When does a long planned vacation feel real? To me, it is when we pass through large art installations at the Dallas-Fort Worth International Airport.
See, planning, learning, preparing, booking are all very much real events. Even immersing yourself in foreign language tutorial apps and YouTube videos is not enough to feel imminent. Why?
Because that all happens in one’s routine surroundings.
However, it is not everyday a person passes under a 30 ft bronze wishbone on the way to TSA security lines.
Doesn’t everyone start imagining how big the fowl that would belong to? (I wish my nieces were still little. I’d be the uncle who tells them, “…before airplanes, people would ride giant birds.”)
Then, once shoes are back on and belongings reassembled on the other side of the security, it is on to the gates. Suddenly, past the airport-as-shopping-mall establishments, this appears:
Well, Theodor Geisel wasn’t Italian, but that doesn’t make Italy any less remarkable.
For example, why don’t we do this in our restrooms?
Everything is there without taking a step.
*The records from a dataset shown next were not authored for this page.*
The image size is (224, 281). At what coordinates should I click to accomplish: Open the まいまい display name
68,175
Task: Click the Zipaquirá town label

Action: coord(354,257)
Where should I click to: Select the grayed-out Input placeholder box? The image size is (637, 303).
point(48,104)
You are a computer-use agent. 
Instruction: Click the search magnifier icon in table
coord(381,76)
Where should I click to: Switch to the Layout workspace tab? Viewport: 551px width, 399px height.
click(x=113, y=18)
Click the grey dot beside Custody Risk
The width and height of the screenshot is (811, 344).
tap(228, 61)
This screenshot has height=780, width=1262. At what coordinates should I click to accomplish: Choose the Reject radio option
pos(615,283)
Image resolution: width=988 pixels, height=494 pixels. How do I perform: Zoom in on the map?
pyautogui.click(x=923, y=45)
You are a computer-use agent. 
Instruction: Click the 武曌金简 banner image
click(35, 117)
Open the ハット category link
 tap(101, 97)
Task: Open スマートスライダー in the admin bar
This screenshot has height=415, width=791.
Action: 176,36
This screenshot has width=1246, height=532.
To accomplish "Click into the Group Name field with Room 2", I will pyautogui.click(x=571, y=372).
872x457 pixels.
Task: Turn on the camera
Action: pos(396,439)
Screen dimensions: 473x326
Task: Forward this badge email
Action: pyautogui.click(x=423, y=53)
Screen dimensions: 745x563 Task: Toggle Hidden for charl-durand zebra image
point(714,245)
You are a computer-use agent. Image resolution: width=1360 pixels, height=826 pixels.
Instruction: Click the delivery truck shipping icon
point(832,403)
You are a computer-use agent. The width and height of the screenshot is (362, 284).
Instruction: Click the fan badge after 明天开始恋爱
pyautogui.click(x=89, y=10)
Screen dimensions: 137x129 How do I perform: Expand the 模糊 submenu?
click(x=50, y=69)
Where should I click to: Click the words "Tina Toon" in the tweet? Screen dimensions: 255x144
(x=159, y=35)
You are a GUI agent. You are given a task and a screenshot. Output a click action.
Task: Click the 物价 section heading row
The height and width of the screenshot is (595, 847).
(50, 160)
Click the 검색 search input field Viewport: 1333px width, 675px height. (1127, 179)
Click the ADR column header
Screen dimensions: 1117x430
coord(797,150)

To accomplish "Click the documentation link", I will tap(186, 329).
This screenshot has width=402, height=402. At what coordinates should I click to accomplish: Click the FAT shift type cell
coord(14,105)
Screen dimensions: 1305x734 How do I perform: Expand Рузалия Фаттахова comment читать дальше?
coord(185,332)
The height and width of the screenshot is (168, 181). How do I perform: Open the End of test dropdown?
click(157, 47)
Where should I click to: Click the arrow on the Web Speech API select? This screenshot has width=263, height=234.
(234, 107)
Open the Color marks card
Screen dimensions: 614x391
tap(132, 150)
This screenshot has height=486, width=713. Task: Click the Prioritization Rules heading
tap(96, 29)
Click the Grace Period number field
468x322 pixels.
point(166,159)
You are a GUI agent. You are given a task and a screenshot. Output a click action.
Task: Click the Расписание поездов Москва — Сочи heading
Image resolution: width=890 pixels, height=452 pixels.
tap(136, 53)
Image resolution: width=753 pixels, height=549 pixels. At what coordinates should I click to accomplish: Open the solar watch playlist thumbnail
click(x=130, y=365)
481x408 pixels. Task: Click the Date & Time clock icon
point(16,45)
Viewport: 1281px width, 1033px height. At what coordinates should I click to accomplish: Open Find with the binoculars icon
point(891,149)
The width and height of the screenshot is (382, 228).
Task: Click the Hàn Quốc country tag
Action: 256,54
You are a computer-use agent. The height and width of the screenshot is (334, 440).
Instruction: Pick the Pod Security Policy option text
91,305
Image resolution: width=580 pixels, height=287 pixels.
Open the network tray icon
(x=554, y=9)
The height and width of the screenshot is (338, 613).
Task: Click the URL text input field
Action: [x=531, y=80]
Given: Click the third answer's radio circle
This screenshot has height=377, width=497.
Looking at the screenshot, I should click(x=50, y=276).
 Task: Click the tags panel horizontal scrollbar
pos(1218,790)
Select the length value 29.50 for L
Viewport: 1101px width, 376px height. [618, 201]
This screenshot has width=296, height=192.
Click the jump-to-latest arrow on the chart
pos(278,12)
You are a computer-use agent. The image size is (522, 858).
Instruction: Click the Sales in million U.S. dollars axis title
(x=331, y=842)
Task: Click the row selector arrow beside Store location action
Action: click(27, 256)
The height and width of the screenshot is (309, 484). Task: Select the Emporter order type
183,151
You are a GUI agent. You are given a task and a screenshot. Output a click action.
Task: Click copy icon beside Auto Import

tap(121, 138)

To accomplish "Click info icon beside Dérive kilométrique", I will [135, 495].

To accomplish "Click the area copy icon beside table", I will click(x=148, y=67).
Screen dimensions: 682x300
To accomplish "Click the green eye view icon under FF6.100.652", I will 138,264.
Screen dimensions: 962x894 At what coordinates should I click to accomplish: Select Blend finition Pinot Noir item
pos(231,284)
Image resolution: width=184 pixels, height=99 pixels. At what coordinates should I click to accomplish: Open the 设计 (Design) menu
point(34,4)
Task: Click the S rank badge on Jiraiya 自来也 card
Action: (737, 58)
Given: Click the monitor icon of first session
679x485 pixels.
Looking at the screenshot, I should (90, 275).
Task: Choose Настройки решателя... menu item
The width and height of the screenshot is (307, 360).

Sometimes, the actual travel part of “travel” is to be endured. Ten hours spent seated with only rumors of legroom, obnoxious co-passengers, and horrific airplane bathroom experiences*, are a test. A challenge. A barrier…to separate those who must discover the land where Vespas outnumber SUVs and…
whisk down boulevards like this:
*You’ll have to ask Andrea yourself; a gentleman never smells and tells.